→ **Directions**: Each line from the one that contains "Given: Go to previous month arrow" to the end of the material must be quoted exactly; include both end lines and nothing else.

→ **The input**:
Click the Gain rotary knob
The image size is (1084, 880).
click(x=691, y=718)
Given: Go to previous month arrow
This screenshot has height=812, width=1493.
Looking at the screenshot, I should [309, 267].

→ **Exercise output**:
Given: Go to previous month arrow
This screenshot has height=812, width=1493.
Looking at the screenshot, I should [309, 267].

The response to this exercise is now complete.